Travel Guide
A First-Timer's Guide to Dutch Food
Dutch food has a reputation problem — most travelers arrive expecting nothing more memorable than cheese and chips. They leave proven wrong. Real Dutch cuisine is hearty, deeply seasonal and shaped by 400 years of trade with Indonesia, the Caribbean and the East. This is the first-timer's guide we wish everyone arrived with: what to order, where to find it, and the dishes locals quietly hope you'll try beyond the stroopwafel.
The breakfast you didn't know you wanted
Forget hotel buffets. Dutch breakfast is dense brown bread (volkorenbrood) topped with hagelslag (chocolate sprinkles — yes, on bread, yes, daily), gouda, or speculoos paste. For something hot, order uitsmijter — three fried eggs on bread with ham and cheese, the country's hangover breakfast since the 1800s. Bakery cafés like De Laatste Kruimel in Amsterdam or Bakkerswinkel in Rotterdam serve all of this beautifully.
Street food worth a detour
Haring (raw herring) is the test of every visitor. Order Hollandse nieuwe in season (mid-May to July) — sweet, briny and served with raw onion and pickles. Eat it the local way: pick it up by the tail, tip your head back, lower it in. Or split it on a soft milk bun (broodje haring). Stubbe's Haring on Singel and Frens Haringhandel on Koningsplein are Amsterdam's reigning institutions. Other essential street snacks: kibbeling (deep-fried cod chunks), bitterballen (crispy beef-ragout balls — beer-snack royalty), and patat met (Dutch fries with mayo, peanut sauce, raw onion and curry sauce — order patatje oorlog if you want all four).
Bitterballen and the brown-café tradition
The brown café — bruin café — is the Dutch equivalent of the British pub: small, low-lit, walls stained dark from centuries of tobacco smoke. Locals come for borrel, the early-evening drinks ritual built around bitterballen and a small glass of beer or jenever (Dutch gin). Café Hoppe (1670) and In 't Aepjen (1519) are the classics in Amsterdam. Order a plate of mixed bitterballen and a Wieckse Witte and you've already had a real Dutch experience.
Indonesian and the rijsttafel
Three hundred years of colonial history left the Netherlands with the best Indonesian food outside Indonesia. The signature experience is rijsttafel — 'rice table' — a Dutch invention from the 1800s where a dozen or more small Indonesian dishes are served around a central bowl of rice. Tempo Doeloe in Amsterdam is the long-standing favourite; Sampurna and Blauw are excellent alternatives. Allow two hours and bring an appetite.

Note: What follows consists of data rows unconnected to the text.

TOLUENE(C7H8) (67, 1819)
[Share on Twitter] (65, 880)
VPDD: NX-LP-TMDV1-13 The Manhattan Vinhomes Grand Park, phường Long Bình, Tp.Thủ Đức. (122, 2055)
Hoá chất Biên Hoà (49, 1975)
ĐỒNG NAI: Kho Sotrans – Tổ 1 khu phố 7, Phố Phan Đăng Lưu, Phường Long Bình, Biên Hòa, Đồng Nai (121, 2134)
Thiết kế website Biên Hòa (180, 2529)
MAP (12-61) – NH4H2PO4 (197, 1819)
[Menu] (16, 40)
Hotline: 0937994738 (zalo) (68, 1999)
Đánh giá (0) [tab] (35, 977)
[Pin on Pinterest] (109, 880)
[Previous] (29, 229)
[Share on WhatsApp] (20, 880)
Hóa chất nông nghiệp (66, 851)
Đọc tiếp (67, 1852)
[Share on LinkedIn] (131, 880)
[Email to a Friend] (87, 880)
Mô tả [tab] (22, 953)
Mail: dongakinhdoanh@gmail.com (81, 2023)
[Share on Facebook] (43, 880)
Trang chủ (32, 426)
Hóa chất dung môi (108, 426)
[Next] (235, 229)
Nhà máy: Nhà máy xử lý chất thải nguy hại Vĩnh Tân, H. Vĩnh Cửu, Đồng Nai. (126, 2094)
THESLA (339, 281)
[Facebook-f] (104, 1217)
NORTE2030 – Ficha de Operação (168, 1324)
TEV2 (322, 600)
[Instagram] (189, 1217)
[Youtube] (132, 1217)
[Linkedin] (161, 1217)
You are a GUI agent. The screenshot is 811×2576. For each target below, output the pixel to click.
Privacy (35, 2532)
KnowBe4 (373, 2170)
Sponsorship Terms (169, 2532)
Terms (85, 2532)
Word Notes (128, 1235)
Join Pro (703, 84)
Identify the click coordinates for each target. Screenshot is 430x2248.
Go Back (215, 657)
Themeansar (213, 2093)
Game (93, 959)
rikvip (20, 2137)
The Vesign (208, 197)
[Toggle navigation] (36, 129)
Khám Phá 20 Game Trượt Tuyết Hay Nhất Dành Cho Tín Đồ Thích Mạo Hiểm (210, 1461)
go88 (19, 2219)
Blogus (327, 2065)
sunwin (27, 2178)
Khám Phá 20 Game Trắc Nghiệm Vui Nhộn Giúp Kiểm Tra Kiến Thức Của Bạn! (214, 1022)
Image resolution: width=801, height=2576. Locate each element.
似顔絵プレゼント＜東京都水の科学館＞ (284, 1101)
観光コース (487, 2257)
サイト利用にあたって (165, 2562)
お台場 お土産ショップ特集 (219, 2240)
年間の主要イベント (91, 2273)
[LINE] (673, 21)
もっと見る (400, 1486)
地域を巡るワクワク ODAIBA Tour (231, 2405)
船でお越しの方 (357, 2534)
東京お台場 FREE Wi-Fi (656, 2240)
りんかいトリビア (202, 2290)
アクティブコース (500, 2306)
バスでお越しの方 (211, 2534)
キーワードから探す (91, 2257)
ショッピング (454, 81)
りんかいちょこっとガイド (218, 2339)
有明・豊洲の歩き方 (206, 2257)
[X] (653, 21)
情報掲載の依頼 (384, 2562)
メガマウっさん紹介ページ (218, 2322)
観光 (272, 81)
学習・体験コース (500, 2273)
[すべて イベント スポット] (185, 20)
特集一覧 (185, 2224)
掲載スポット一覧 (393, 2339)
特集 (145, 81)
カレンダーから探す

Cheese, properly explained
Skip the souvenir 'cheese tasting' tourist shops. Real Dutch cheese starts with gouda, but the magic is in the age: jong (4 weeks, soft and mild), belegen (4 months, buttery), oud (1 year, sharp and crumbly), and overjarig (2+ years, deeply caramelised and crystalline). Try them all at Kaashuis Tromp or De Kaaskamer in Amsterdam. Beemster, Edam and Leerdammer are all gouda variations. Pair with mustard and a dark beer.
Stroopwafels — and the right way to eat them
The country's most exported sweet, invented in Gouda in the late 1700s. The packaged version is fine. The real version — fresh off the iron at a market — is transformative. Hot, sticky, slightly chewy, with caramel that runs when you bite. Find them at the Albert Cuyp market in Amsterdam, every Saturday market in every city, and at Original Stroopwafels in Gouda itself. Eat one balanced on top of a hot coffee for ninety seconds first.
Sweet and seasonal
Other Dutch sweets worth the calories: poffertjes (mini fluffy pancakes dusted in powdered sugar), oliebollen (deep-fried New Year's doughnuts), appeltaart (apple pie, served with whipped cream — Winkel 43 in Amsterdam is the most famous), and tompouce (a pink-iced layered pastry sold everywhere in spring).
Where to drink
Beer-wise, the country goes well beyond Heineken. Try Brouwerij 't IJ (under a windmill in Amsterdam), Jopen (in a converted church in Haarlem) and Oedipus (Amsterdam-Noord). Jenever, the juniper-flavoured ancestor of gin, is best drunk neat at a proeflokaal (tasting house) like Wynand Fockink, hidden in an alley behind Dam Square since 1679. Lean down to sip the first centimetre off the brimming glass — that's the local custom.
Worth seeking out
Beyond the classics: erwtensoep (split pea soup, only in winter, thick enough that 'a spoon should stand up in it'), stamppot (mashed potatoes with kale and smoked sausage), and broodje kroket (a beef-ragout croquette on a milk bun, often eaten as a quick lunch on the go).